Typical case of `Field` is the `RealField` which works on doubles. And typical case of `Space` is a `VectorSpace`.
In some cases algebra context could hold additional operation like `exp` or `sin`, in this case it inherits appropriate
interface. Also a context could have an operation which produces an element outside of its context. For example
`Matrix` `dot` operation produces a matrix with new dimensions which could not be compatible with initial matrix in
terms of linear operations.
## Algebra element
In order to achieve more familiar behavior (where you apply operations directly to mathematica objects), without involving contexts
`kmath` introduces special type objects called `MathElement`. A `MathElement` is basically some object coupled to
a mathematical context. For example `Complex` is the pair of real numbers representing real and imaginary parts,
but it also holds reference to the `ComplexField` singleton which allows to perform direct operations on `Complex`
numbers without explicit involving the context like:
```kotlin
val c1 = Complex(1.0, 1.0)
val c2 = Complex(1.0, -1.0)
val c3 = c1 + c2 + 3.0.toComplex()
//or with field notation:
val c4 = ComplexField.run{c1 + i - 2.0}
```
Both notations have their pros and cons.
The hierarchy for algebra elements follows the hierarchy for the corresponding algebra.
**MathElement** <- **SpaceElement** <- **RingElement** <- **FieldElement**
**MathElement** is the generic common ancestor of the class with context.
One important distinction between algebra elements and algebra contexts is that algebra element has three type parameters:
1. The type of elements, field operates on.

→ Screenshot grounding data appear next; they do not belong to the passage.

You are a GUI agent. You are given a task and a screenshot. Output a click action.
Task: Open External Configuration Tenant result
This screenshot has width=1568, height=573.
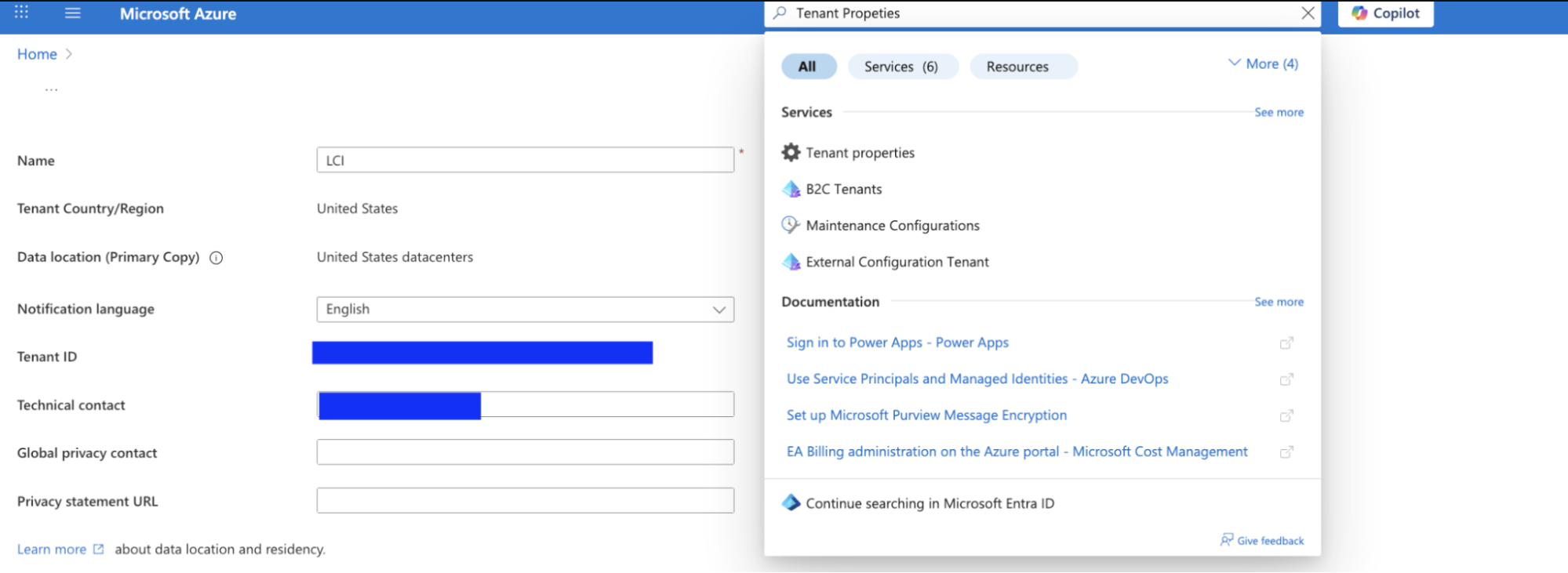[x=897, y=262]
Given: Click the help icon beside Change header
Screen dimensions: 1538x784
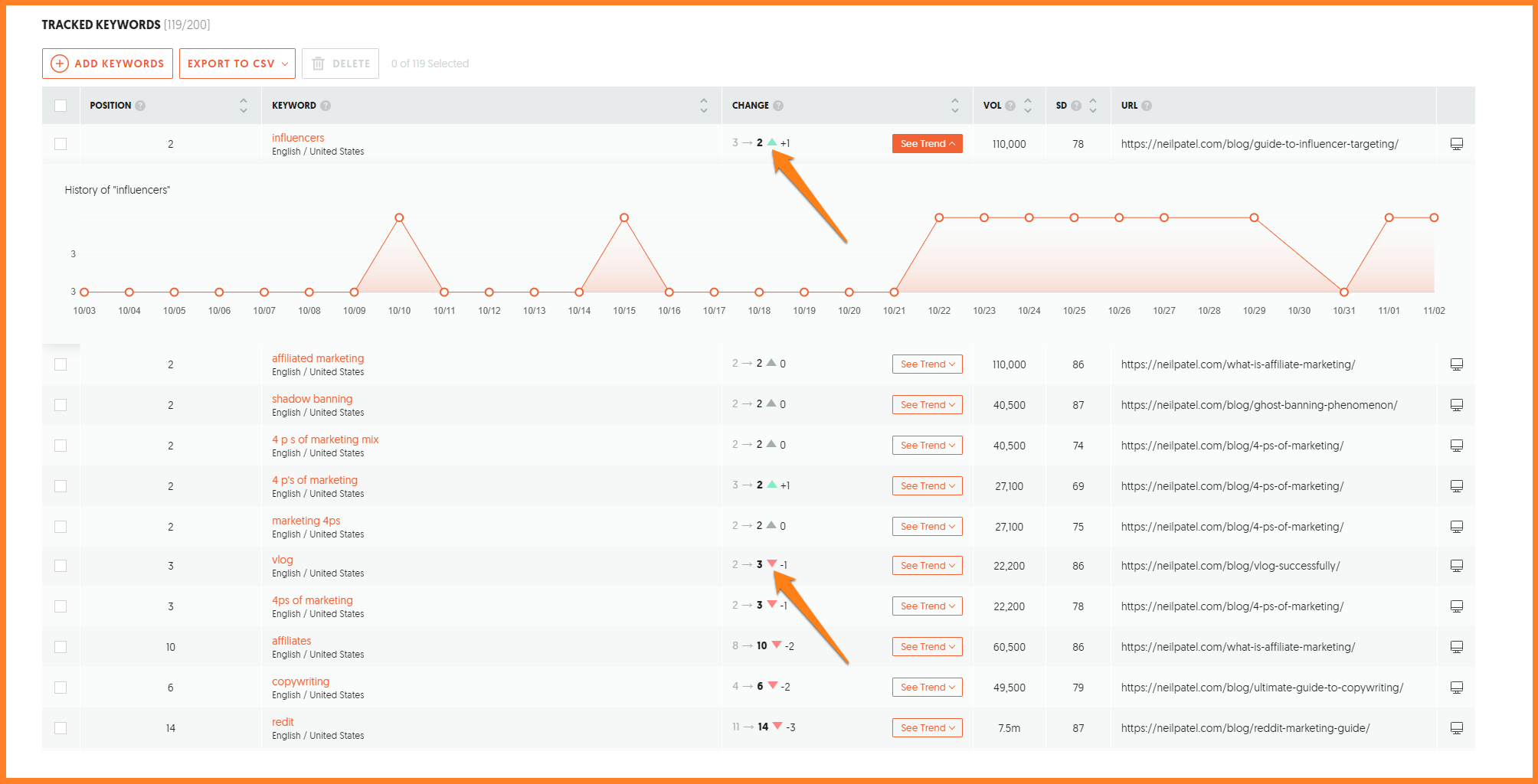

2. The self-type of the element returned from operation (must be algebra element).
3. The type of the algebra over first type-parameter.
The middle type is needed in case algebra members do not store context. For example, it is not possible to add
a context to regular `Double`. The element performs automatic conversions from context types and back.
One should used context operations in all important places. The performance of element operations is not guaranteed.